Another key to data recovery is EditLog. EditLog records every log record of HDFS operation, including deletion. The file operation types we are familiar with are only add, delete and change, but in the field of HDFS, there are far more than these operations. Let's take a look at the enumeration class of EditLog operation type org apache. hadoop. hdfs. server. namenode. FSEditLogOpCodes

More than 40 operation types in total! It breaks people's impression that there are only several operations of adding, deleting and rereading documents. Does it break your imagination?

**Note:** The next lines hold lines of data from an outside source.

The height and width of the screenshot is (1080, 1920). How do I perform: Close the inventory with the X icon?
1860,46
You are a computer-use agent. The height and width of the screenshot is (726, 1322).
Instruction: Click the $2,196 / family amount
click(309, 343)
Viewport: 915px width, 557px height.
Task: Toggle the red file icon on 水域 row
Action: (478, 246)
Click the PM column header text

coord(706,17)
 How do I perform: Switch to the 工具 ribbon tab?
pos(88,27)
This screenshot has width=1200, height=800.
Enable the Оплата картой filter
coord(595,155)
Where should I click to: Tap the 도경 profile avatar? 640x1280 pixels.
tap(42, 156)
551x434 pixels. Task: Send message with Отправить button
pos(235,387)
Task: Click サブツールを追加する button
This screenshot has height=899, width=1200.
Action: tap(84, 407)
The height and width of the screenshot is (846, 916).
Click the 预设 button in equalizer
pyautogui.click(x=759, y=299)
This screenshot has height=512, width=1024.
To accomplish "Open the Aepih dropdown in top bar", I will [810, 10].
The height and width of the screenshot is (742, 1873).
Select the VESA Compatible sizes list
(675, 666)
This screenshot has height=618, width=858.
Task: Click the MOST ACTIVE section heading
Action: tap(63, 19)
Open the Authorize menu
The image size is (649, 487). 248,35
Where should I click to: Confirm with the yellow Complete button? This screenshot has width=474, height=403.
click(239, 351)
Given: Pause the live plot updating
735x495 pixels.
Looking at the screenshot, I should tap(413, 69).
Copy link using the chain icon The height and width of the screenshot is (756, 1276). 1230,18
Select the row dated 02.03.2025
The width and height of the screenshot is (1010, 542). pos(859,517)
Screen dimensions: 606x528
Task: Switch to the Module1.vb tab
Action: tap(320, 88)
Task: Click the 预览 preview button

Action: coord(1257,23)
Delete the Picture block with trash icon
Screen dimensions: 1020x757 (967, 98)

What does EditLog look like? In hadoop configuration parameter DFS namenode. name. Dir can find the path

The EditLog file here is a serialized binary file and cannot be viewed directly. hdfs has its own parsing command, which can be parsed into xml plaintext format. Let's parse it

hdfs oev -i edits_0000000000035854978-0000000000035906741 -o edits.xml

see file

Each operation of HDFS will RECORD a string of records. Different operations in RECORD contain different field attributes, but the attribute of all operations is OPCODE, which corresponds to the above enumeration class org apache. hadoop. hdfs. server. namenode. More than 40 operations in fseditlogopcodes

Loading of hdfs metadata

When hdfs starts, NameNode will load fsimage. Fsimage records the full amount of path information available to hdfs. During the start-up process, only fsimage? This sentence is not entirely correct! At the same time of startup, the EditLog that has not been merged into fsimage will be loaded. The specific details of fsimage will not be expanded here. Take chestnuts for example:

Suppose Hadoop generates Fsimage files every 3 minutes by checkpoint and one file every 1 minute by editlog. The following files are generated in sequence:

fsimage_1
editlog_1
editlog_2
editlog_3
fsimage_2
editlog_4
editlog_5

When the NameNode is started, the fsimage file with the largest suffix timestamp and the editlog file generated behind it will be loaded, that is, fsimage will be loaded_ 2,editlog_4,editlog_5 into NameNode memory. Suppose that the operation of hadoop fs -rmr xxx is recorded in editlog_5 above, after restarting the NameNode, we can no longer see the xxx path in hdfs. If we put fsimage_2 delete, and the NameNode will load fsimage_1,editlog_1,editlog_2. At this time, xxx in the metadata has not been deleted. If the DataNode does not physically delete the block at this time, the data can be recovered, but the editlog_4,editlog_5. The corresponding hdfs operation will be lost. Is there a better way?

Scheme determination

Scheme 1: delete fsimage_2. From the last checkpoint, that is, fsimage_1. The actual configuration of our cluster is to generate fsimage files once an hour. That is to say, this recovery scheme will lead to the loss of all new files added by hdfs in nearly an hour. The daily workflow of the cluster is about 2w. I don't know how many things have happened in this hour. The conceivable consequence is a pile of errors after recovery, which is obviously not the best scheme

Scheme 2: modify editlog_5. Change the operation of deleting xxx to other safe operation types, so that you can see this path again after restarting NameNode. good idea! Just do it!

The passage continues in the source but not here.